En 1960, il est promu officier de la Légion d'honneur sur le plateau où il tourne
Les Vieux de la vieille de Gilles Grangier.
Dans la nuit du 27 au 28 juillet 1962, sept cents agriculteurs encerclent son domaine familial normand de La Pichonnière pour protester contre la centralisation des terres, en exigeant la location de certaines fermes à de jeunes éleveurs en difficulté. Ils se servent d'un conflit ouvert avec le célèbre acteur pour médiatiser les problèmes du monde agricole. Cette situation a profondément bouleversé et blessé à vie l'intéressé, qui s'est senti rejeté par la communauté paysanne normande dont il avait tant souhaité faire partie.
Il crée en 1963 avec Fernandel la société de production Gafer pour son film L'Âge ingrat qu'il interprète avec ce dernier.
Le 15 novembre 1976, alors qu'il vient juste de décider la vente de son domaine normand de La Pichonnière, il meurt d'une crise cardiaque à l'âge de 72 ans à l'Hôpital américain de Neuilly-sur-Seine. Il avait déjà eu une alerte en 1973 lors du tournage de
Deux hommes dans la ville de José Giovanni. C'est à Brest, le 19 novembre 1976, qu'en présence de son épouse, d'acteurs et personnalités dont
Alain Delon, se déroule une cérémonie simple et solennelle à bord de l'aviso "Détroyat". Ses cendres sont immergées en mer d'Iroise, à 20 milles nautiques de Brest, au sud de la chaussée des Pierres-Noires, selon les dernières volontés du défunt.

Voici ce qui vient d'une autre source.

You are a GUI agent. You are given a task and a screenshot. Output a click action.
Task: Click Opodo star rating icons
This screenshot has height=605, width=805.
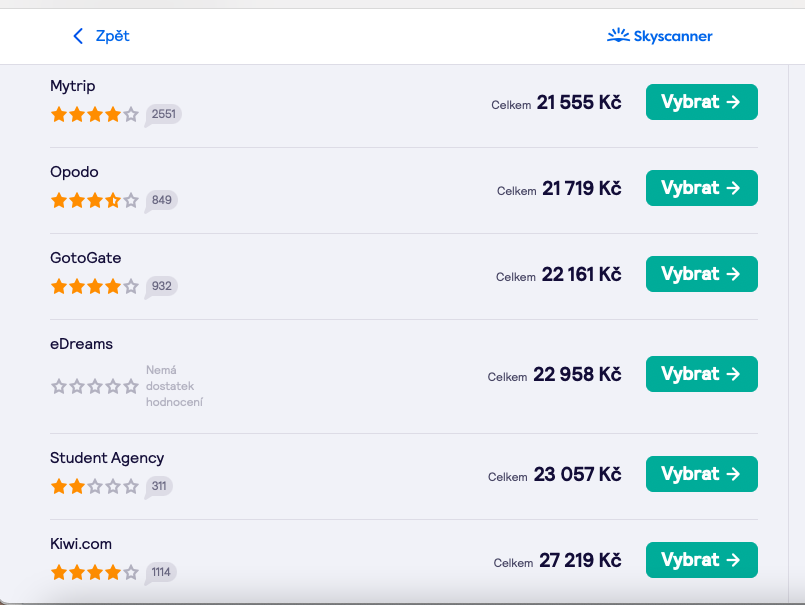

En 1981, le « monde du cinéma » lui rend hommage en créant le prix Jean-Gabin, récompense décernée tous les ans aux meilleurs espoirs masculins du cinéma français. En 1987, un César d'honneur lui est remis à titre posthume. En 1992, Mériel, la commune de son enfance, a ouvert un musée qui lui est dédié. La place Jean-Gabin a été inaugurée à Paris en 2008.